Aims: To improve the dissolution of indomethacin through developing liquid indomethacin loaded cubosomes dispersion for oral delivery. Methodology: Glyceryl monooleate based indomethacin loaded cubosomes dispersion were prepared using Taguchi design to study the effect of indomethacin to the disperse phase ratio and poloxamer 407 (PLX%) concentrations on the particle size and entrapment efficiency (%EE). Furthermore, in vitro release in phosphate buffer (pH 6.8), and morphology were investigated. Also, the stability of indomethacin loaded cubosomes dispersions was examined after 6 months storage at 25°C in the dark.
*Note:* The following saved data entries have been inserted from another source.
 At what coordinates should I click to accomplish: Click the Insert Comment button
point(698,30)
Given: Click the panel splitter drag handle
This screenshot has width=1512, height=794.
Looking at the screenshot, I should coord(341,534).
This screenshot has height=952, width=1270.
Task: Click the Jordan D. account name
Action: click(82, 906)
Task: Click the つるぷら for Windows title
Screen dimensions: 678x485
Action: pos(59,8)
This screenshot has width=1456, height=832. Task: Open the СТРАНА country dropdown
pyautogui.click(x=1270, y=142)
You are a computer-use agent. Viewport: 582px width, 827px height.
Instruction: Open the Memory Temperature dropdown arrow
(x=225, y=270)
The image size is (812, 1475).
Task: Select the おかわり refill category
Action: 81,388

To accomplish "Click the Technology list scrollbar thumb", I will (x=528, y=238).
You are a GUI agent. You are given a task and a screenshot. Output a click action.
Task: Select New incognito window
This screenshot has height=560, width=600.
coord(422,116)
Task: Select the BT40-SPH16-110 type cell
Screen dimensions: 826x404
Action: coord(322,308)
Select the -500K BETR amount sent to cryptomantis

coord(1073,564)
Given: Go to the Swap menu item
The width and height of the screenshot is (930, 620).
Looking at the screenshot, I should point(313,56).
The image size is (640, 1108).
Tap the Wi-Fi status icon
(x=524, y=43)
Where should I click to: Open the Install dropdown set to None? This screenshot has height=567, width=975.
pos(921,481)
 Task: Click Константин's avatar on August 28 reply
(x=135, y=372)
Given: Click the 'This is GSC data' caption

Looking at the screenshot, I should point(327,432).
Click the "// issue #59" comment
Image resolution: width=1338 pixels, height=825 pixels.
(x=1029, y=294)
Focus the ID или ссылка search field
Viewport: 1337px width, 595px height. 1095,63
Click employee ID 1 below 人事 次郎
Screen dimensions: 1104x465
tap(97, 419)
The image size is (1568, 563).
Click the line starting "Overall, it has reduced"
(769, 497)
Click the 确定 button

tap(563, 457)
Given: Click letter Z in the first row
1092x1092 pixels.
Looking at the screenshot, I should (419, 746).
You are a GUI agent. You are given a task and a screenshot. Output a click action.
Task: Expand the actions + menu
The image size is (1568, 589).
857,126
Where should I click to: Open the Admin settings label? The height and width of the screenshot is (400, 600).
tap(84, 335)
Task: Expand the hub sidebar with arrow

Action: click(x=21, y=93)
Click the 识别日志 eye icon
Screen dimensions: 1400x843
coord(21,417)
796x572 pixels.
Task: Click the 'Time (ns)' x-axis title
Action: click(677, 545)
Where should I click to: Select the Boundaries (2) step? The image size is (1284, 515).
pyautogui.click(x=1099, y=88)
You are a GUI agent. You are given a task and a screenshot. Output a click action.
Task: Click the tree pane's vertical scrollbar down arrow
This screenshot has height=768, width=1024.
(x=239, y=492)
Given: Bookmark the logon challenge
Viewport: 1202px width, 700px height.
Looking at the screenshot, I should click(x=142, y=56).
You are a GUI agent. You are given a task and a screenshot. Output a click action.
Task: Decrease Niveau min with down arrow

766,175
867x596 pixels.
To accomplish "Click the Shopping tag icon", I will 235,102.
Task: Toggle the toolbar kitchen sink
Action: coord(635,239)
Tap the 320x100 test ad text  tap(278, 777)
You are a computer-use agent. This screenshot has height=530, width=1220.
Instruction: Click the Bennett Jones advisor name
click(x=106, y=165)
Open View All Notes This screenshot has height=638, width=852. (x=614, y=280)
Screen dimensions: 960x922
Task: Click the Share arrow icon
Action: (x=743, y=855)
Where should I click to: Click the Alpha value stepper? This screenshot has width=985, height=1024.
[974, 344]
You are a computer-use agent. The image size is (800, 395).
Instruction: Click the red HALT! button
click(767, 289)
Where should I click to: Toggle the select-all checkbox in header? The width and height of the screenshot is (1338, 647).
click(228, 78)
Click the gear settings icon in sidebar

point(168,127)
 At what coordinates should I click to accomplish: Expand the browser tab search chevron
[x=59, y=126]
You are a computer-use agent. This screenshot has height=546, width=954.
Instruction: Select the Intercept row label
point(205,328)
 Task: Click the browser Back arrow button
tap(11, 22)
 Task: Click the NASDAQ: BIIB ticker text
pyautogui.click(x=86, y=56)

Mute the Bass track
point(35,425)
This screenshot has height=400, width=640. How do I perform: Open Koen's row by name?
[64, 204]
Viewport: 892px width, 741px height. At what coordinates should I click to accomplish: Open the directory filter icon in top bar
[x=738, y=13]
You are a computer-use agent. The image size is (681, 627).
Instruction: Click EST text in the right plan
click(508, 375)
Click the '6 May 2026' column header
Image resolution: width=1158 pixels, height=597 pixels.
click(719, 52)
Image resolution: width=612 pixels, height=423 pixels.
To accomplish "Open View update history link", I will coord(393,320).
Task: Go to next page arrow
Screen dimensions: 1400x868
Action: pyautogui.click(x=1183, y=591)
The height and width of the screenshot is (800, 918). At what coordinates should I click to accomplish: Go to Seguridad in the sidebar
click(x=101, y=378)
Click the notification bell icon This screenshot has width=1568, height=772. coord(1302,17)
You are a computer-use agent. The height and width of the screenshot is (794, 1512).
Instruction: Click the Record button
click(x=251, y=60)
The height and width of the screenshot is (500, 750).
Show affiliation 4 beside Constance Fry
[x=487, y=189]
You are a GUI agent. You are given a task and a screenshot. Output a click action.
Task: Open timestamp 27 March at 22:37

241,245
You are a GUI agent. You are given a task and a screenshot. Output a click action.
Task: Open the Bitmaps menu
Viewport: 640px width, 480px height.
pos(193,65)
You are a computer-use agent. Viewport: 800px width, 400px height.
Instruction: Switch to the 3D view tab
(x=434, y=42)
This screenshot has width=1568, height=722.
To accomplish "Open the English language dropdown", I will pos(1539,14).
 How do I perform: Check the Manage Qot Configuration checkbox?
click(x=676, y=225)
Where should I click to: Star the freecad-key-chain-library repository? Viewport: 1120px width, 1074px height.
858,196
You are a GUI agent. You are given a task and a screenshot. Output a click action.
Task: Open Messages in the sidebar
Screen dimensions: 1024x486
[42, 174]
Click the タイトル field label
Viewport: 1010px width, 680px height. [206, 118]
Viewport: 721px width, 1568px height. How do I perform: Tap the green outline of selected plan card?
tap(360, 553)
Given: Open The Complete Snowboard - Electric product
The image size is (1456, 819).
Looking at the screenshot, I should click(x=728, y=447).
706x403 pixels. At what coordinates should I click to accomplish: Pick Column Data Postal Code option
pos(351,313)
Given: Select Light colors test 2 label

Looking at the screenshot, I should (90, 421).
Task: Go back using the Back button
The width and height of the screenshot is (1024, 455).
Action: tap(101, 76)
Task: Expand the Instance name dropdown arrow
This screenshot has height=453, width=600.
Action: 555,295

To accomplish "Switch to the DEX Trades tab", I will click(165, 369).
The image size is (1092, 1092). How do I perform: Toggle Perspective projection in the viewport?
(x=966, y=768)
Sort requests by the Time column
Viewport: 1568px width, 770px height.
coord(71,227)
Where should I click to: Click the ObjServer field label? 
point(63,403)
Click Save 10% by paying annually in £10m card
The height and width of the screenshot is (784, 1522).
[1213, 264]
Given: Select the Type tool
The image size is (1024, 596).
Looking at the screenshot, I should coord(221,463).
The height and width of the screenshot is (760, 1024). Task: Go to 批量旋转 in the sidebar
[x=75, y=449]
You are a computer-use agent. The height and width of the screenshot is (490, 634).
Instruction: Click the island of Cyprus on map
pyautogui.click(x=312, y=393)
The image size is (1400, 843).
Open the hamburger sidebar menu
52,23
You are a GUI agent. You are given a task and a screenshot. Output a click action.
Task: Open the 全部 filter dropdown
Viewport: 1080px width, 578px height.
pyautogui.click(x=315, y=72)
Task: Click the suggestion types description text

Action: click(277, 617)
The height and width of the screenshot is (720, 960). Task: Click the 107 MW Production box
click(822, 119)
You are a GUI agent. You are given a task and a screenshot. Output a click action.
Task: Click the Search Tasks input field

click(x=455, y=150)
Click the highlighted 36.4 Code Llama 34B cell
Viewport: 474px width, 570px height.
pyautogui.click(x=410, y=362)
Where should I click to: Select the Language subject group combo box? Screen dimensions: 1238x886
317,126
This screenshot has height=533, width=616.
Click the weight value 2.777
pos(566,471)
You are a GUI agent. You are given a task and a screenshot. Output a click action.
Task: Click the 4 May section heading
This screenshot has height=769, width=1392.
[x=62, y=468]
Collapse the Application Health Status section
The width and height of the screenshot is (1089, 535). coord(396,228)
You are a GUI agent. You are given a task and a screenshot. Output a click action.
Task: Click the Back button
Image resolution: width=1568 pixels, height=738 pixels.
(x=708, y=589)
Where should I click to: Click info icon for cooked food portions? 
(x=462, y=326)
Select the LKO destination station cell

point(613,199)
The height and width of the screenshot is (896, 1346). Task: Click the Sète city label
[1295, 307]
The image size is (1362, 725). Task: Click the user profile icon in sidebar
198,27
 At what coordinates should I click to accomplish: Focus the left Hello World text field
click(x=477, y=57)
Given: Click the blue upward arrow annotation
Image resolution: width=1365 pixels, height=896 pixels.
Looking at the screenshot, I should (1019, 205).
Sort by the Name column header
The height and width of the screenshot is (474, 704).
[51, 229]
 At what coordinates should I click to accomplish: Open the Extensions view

Results: The prepared indomethacin cubosomes dispersions were in the nanoscale (184.53±0.7 to 261.33±0.8 nm) with reasonable %EE (49.30±2.6 to 95.55±3.4 %). Moreover, a biphasic release profile was predominant for all formulations, up to 50% of payload released after 2h followed by a second continuous sustained release phase over 24h. The kinetics of indomethacin release was best explained by Higuchi model and the mechanism of drug release from these cubosomes dispersions was by fickian diffusion mechanism. In general, the indomethacin loaded cubosomes dispersions were stable after 6 months storage at 25°C in the dark. Conclusion: Indomethacin loaded cubosomes dispersions proved to be a successful platform to encapsulate and enhance the release of indomethacin with a good stability profile over 6 months.